READING TEXT:

>>>

PostPosted: Sat Dec 10, 2011 3:27 pm    Post subject: Reply with quote

thanks john, the condition was bad, unfortunately i think i lost my "before" pics in a hard drive crash.

two layers of white carpet, staples as far as the eye can see, and the original floor had suffered a bad staining job, it looked like the people didn't know that you can't stain pine evenly, so they just got the darkest stain they could find and mopped it around until the floor was black. the staple holes and remaining dents and dings i left, i only filled very deep/large gouges (using timbermate filler).

thankfully they had only been sanded before once so there was still about 3/16 left to work on.

the guy i hired to sand went from 36 to 100 to 160, then screened the last pass with a buffer, the screen being the equivalent of ~220. after that shop vac and tack it all on hands and knees. he scraped the edges around the baseboard and the thresholds by hand.

<<<

RECORDS:
>>>

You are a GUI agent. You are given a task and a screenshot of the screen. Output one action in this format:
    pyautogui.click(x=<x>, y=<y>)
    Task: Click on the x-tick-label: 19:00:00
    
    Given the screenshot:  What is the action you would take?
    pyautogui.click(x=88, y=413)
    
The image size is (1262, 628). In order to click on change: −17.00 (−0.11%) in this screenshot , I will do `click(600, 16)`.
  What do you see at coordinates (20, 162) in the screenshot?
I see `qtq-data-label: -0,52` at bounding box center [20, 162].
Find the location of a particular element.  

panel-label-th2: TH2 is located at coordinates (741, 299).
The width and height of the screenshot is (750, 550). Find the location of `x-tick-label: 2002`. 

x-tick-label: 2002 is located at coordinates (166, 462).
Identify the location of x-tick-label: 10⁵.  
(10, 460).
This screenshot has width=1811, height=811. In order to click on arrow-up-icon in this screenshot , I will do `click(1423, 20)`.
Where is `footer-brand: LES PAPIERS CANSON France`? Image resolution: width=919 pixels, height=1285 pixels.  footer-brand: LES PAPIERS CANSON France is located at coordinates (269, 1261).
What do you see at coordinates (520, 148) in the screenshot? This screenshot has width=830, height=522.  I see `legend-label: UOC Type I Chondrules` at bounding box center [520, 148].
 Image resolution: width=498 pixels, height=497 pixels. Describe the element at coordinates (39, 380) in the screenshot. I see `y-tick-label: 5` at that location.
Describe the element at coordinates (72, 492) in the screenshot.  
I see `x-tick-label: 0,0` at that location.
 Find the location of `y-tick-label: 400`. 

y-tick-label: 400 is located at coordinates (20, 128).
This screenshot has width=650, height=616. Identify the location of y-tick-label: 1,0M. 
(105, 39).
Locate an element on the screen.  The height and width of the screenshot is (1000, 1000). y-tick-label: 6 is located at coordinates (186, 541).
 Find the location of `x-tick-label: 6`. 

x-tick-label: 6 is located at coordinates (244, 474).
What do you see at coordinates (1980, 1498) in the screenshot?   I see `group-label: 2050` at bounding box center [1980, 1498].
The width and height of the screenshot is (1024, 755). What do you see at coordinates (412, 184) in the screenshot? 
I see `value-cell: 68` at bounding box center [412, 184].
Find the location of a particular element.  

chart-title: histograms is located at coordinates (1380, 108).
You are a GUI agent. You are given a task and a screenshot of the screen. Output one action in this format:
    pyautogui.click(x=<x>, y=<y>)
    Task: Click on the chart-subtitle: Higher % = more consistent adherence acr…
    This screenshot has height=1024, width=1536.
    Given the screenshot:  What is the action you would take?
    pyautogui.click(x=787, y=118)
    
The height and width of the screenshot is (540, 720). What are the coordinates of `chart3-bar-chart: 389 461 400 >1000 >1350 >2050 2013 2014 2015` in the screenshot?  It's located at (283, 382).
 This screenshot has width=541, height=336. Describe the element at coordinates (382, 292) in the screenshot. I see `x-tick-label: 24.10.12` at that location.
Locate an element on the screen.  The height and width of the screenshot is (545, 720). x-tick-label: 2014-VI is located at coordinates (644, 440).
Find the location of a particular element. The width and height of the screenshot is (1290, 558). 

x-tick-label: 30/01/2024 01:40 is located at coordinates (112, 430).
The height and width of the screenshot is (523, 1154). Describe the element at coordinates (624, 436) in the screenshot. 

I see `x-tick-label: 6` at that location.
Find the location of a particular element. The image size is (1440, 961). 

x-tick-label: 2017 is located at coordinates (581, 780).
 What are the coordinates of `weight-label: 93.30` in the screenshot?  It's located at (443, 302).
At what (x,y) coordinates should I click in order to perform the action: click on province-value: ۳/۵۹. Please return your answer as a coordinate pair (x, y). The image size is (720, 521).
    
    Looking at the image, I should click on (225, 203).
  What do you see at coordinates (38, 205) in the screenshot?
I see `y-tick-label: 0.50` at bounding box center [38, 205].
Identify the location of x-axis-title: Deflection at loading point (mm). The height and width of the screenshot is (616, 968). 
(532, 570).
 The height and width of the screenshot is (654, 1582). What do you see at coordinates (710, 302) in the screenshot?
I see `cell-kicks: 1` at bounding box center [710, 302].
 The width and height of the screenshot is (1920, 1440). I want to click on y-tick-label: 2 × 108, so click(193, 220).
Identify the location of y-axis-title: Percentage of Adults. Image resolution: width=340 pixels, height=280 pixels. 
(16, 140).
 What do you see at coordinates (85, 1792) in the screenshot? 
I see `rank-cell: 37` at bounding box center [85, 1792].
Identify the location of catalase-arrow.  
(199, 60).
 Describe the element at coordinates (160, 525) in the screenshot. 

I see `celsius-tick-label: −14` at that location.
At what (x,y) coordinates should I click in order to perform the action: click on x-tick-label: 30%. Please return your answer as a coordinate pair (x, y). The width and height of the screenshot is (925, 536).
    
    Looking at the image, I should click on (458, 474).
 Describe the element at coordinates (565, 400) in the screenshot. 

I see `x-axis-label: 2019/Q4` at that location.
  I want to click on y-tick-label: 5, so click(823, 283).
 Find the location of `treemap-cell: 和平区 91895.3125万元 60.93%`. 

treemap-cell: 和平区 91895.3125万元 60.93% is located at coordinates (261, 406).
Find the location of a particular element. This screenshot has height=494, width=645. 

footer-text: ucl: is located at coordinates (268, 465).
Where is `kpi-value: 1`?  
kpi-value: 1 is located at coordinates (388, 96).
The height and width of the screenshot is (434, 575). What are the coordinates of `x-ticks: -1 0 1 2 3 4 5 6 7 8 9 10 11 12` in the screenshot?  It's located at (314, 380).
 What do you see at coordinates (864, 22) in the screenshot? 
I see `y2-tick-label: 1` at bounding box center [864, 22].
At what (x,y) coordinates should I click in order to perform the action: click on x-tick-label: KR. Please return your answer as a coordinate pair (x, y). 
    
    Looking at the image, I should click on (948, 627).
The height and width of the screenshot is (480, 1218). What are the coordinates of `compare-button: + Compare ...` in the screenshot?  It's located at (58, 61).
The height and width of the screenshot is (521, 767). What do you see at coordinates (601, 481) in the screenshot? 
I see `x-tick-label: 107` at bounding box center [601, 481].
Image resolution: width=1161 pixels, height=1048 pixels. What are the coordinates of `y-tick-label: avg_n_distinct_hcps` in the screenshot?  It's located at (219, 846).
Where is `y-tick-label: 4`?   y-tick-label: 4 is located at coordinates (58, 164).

<<<

AIM OF THE TASK:
Reproduce the floor refinishing post between "the guy i hired" and "thresholds by hand.", inclusive, substituting "floor polisher" for "buffer".

ANSWER TO THE PROBLEM:
the guy i hired to sand went from 36 to 100 to 160, then screened the last pass with a floor polisher, the screen being the equivalent of ~220. after that shop vac and tack it all on hands and knees. he scraped the edges around the baseboard and the thresholds by hand.